Le musicologue Makis Solomos écrit, quant à lui :

« Deux définitions s'offrent, l'une reposant sur un critère atemporel, l'autre adoptant un point de vue historique. Selon la première, serait néoclassique toute œuvre qui, indépendamment de son ancrage historique, revient aux formes et aux techniques d'époques antérieures, notamment de l'époque classique, centrale à l'histoire de la musique tonale : c'est en ce sens que l'on parle couramment d'un Brahms néoclassique (indissociable, le plus souvent, du Brahms romantique). L'autre, [...] se limite au néoclassicisme historique. Dans ce sens, le mot désigne un mouvement musical qui détermine, en grande partie, les années 1920-30. La première utilisation du terme « néo- classique » pour nommer un mouvement artistique de ces deux décennies appartient aux arts plastiques. On parle de la période « néoclassique » de Picasso lorsque, vers le début des années 1920, celui-ci s'essaie aux portraits « précieux » à la manière d'Ingres (avec notamment sa série des Arlequin de 1923). Le mouvement semble se généraliser à la fin des années 1920 quand un impérieux besoin de « retour à l'ordre » - le « désordre » stigmatisant la modernité du fauvisme, de l’expressionnisme, du cubisme, du constructivisme, etc. - s'empare de plusieurs courants artistiques : le « Novecento » en Italie, la « Jeune Peinture Française » dans l'hexagone ou la « Nouvelle Objectivité » en Allemagne. Retour à l'ordre : tel serait aussi, me semble-t-il, l'ambition la plus générale du néoclassicisme musical historique. En effet, ce dernier se présente d'abord comme une réaction à l'encontre des innovations de la première modernité musicale. »

 

Quelques exemples

Sinfonietta, 1947, de Francis Poulenc (1899-1963) en hommage à Joseph Haydn (1732-1809 ), compositeur classique autrichien

 

Concerto pour deux pianos, 1930, de Francis Poulenc, en hommage à Mozart (dans le deuxième mouvement).

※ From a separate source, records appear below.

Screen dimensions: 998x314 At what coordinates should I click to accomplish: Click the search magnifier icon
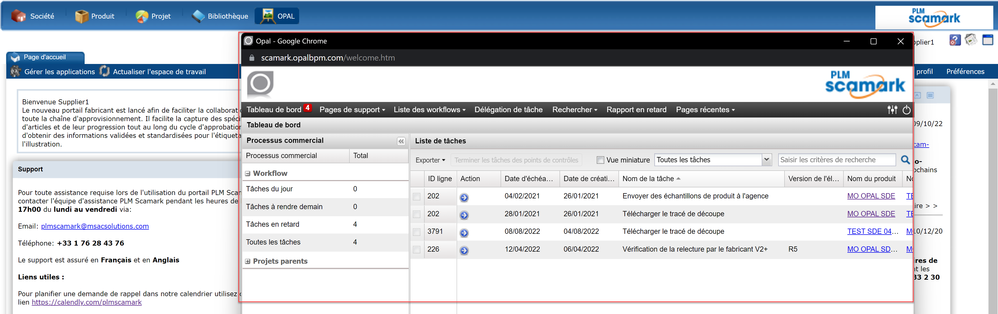[906, 159]
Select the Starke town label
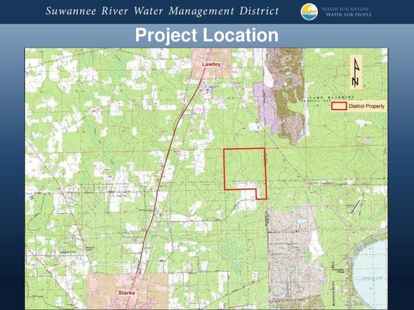The image size is (414, 310). point(127,293)
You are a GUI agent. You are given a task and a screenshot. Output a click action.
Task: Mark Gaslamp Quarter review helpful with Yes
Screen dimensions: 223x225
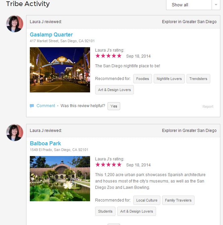point(114,106)
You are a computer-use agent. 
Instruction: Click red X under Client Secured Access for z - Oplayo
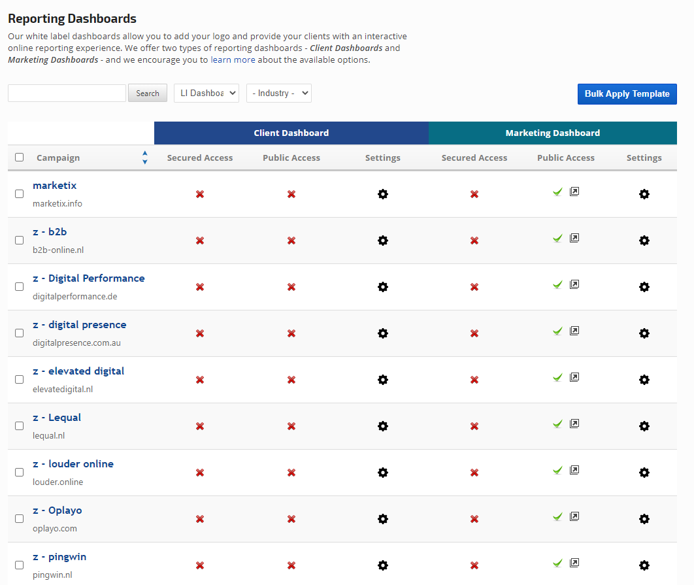click(200, 519)
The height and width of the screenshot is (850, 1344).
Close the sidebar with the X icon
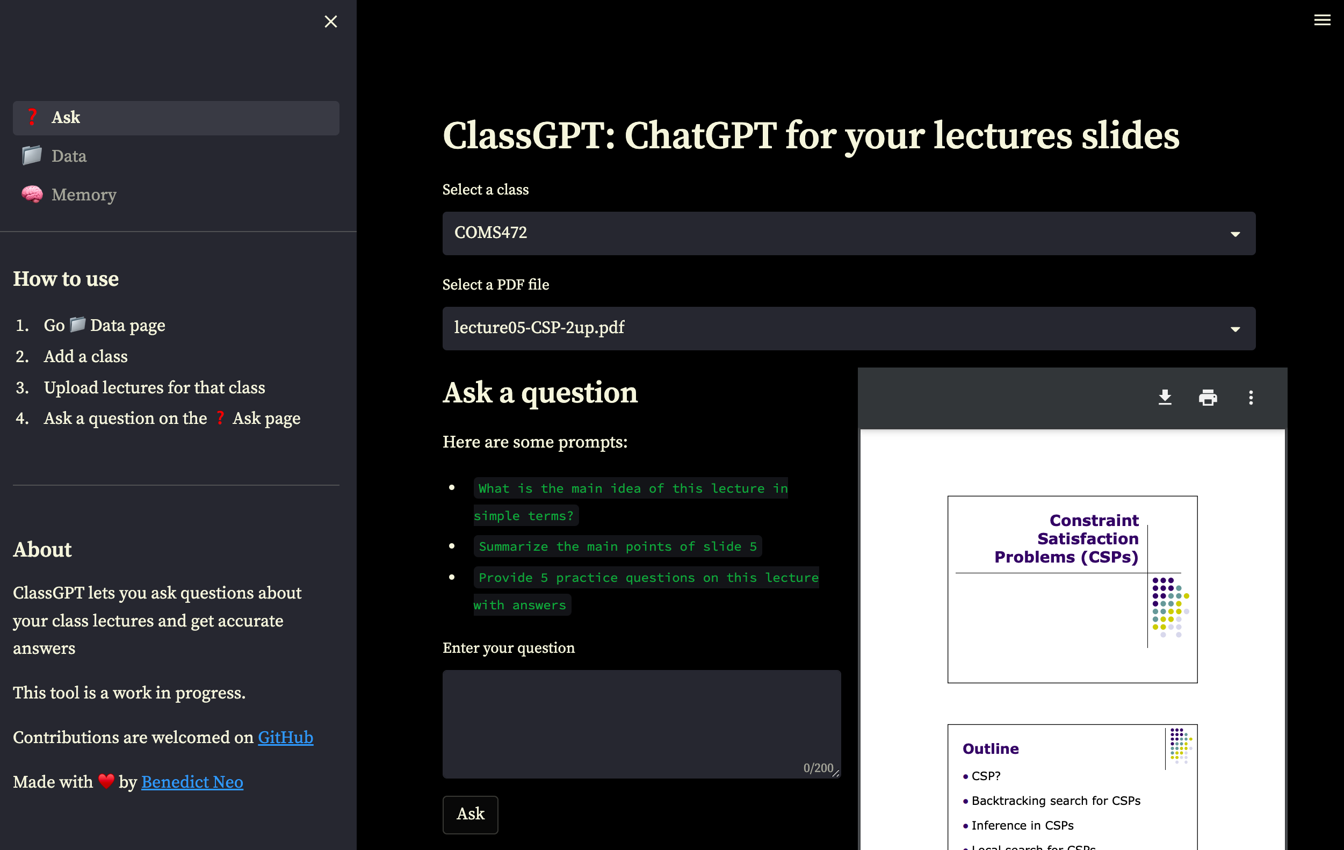(330, 22)
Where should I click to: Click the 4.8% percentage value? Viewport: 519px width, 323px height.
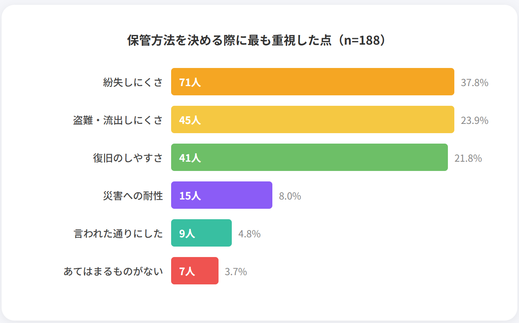249,234
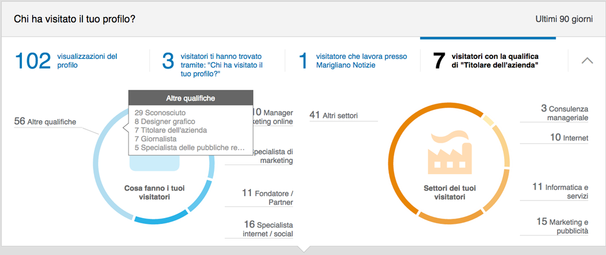The height and width of the screenshot is (255, 606).
Task: Select the 7 visitatori Titolare dell'azienda tab
Action: click(488, 60)
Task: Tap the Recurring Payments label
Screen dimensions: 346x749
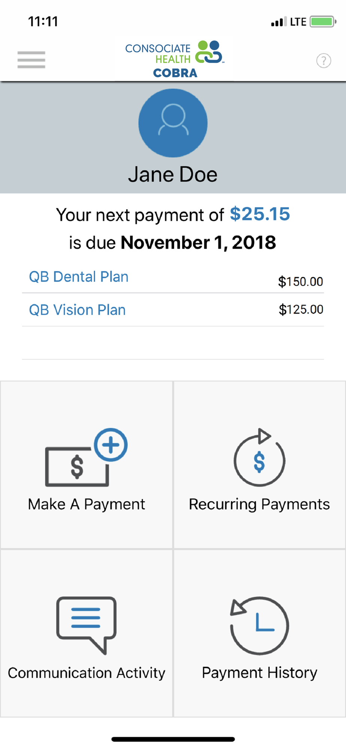Action: click(260, 504)
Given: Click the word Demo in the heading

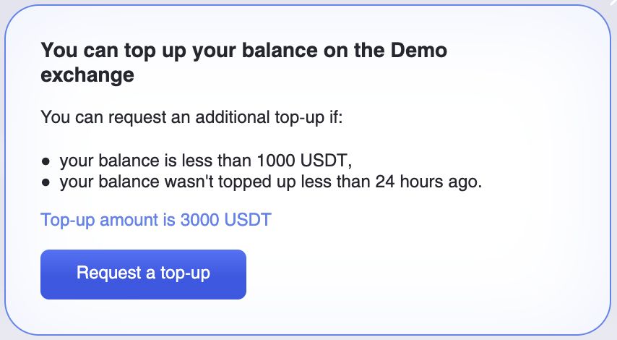Looking at the screenshot, I should click(418, 51).
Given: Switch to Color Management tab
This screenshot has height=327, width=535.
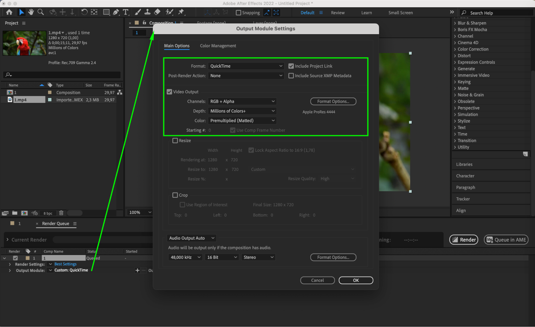Looking at the screenshot, I should (218, 46).

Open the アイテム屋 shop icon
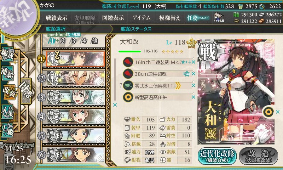click(219, 17)
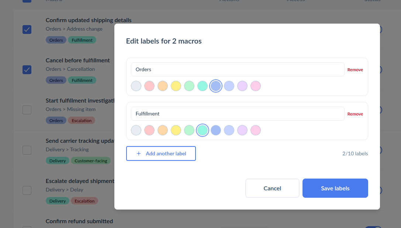Pick the gray swatch for the Fulfillment label
This screenshot has height=228, width=401.
pyautogui.click(x=136, y=130)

« Dans le Larghetto de ce concerto je me suis permis, pour le thème initial, un retour à Mozart parce j'ai le culte de la ligne mélodique, et que je préfère Mozart à tous les autres musiciens. Si cela commence alla Mozart, cela ne tarde pas d'ailleurs à bifurquer, dès la réponse du second piano vers un style qui m'était familier à l'époque. »

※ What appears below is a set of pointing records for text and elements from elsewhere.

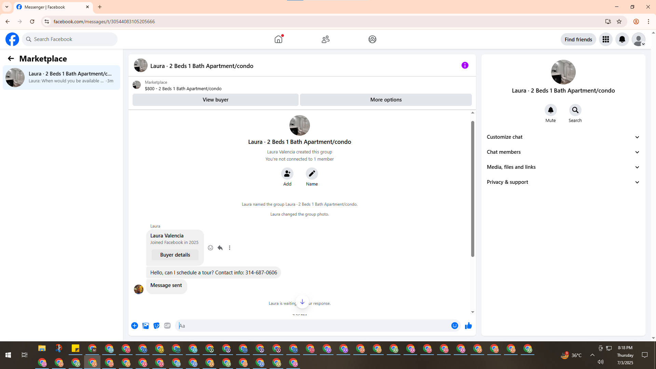Open more actions plus icon in composer
The image size is (656, 369).
tap(135, 326)
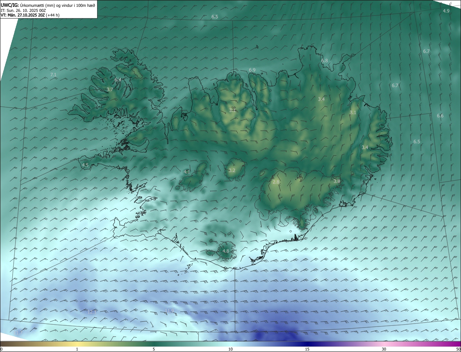This screenshot has width=461, height=352.
Task: Click the 4.8 value near south coast
Action: 226,251
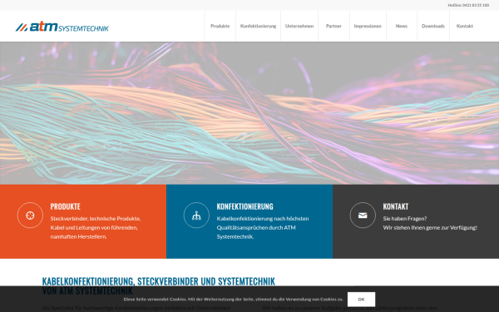This screenshot has width=499, height=312.
Task: Click the blue KONFEKTIONIERUNG heading
Action: click(245, 206)
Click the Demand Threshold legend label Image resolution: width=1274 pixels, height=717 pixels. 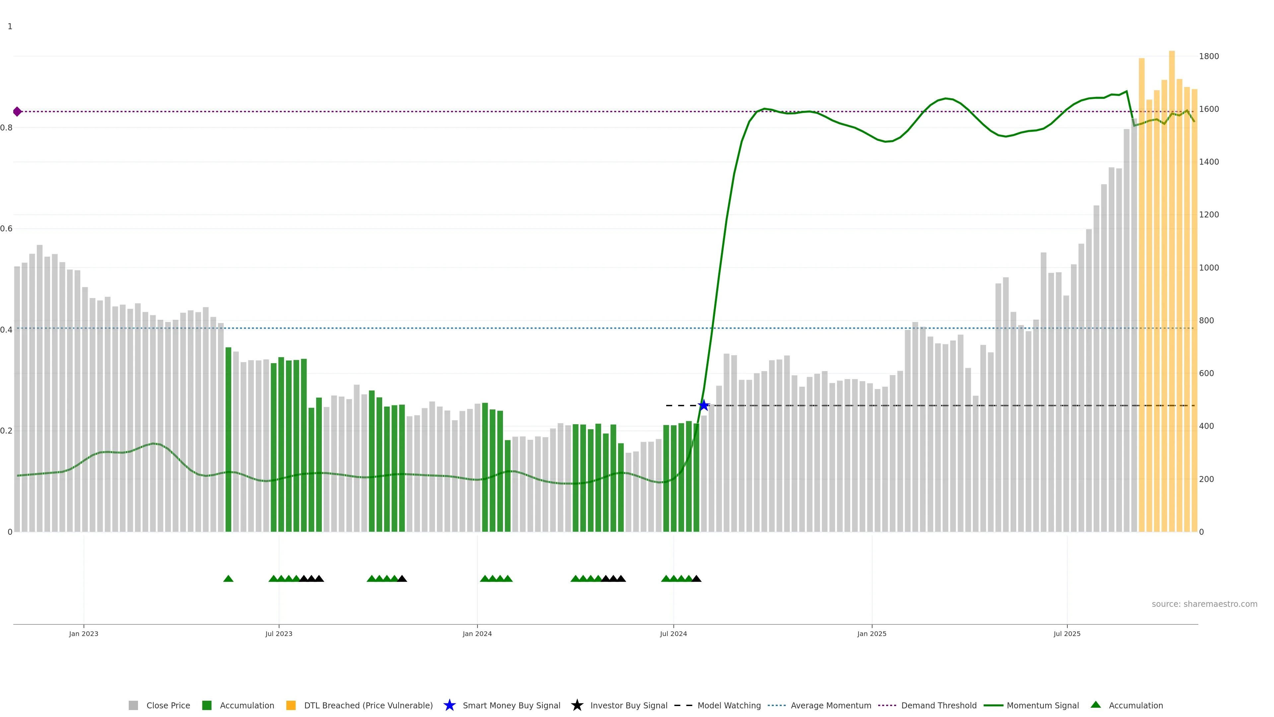[x=939, y=705]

Francis Poulenc, Entretiens avec Claude Rostand

 

 

Le Tombeau de Couperin, 1914-1917 de Maurice Ravel (1875-1937) en hommage à François Couperin (1668-1733), compositeur baroque français

 

 

Danza Rustica, 1923, Ottorino Respighi (1879-1936)

 

Suite No. 1 de Cydalise et le Chèvre-pied : II. La leçon de flûte de Pan, 1932, Gabriel Pierné (1863-1937)

 

 

Symphonie n°1 dite classique, 1917, Serge Prokofiev, (1891-1953)

 

Suite Holberg, 1884, Edvard Grieg (1843-1907)

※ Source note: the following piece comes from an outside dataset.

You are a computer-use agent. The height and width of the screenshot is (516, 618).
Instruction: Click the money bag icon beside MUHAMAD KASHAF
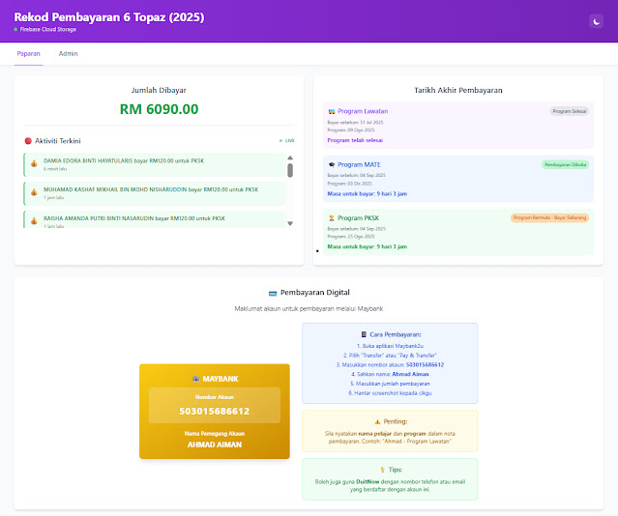tap(34, 192)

La Suite Holberg, Op. 40, plus précisément Du temps de Holberg, Suite dans le style ancien, op. 40 est une suite instrumentale en cinq mouvements écrite par Edvard Grieg afin de célébrer le bicentenaire de la naissance du dramaturge et auteur danois Ludvig Holberg, né en 1684 dans la même ville que Grieg, Bergen en Norvège. L'œuvre présente un découpage proche des structures habituelles dans ce type de forme musicale, telles que le XVIIIieme siècle les avait largement pratiquées :

Praeludium
Sarabande
Gavotte
Air
Rigaudon


Quoique l'œuvre ait été écrite à l'origine pour piano (instrument dont Grieg était virtuose), de nos jours la version la plus célèbre de cette Suite est la transcription pour orchestre de cordes effectuée par Grieg lui-même. On remarquera sans difficulté les analogies entre cette musique et certaines suites baroques de Jean-Sébastien Bach, contemporain de Holberg, ainsi que les accents folkloriques norvégiens particulièrement présents dans le rigaudon, éléments essentiels dans l'œuvre de Grieg.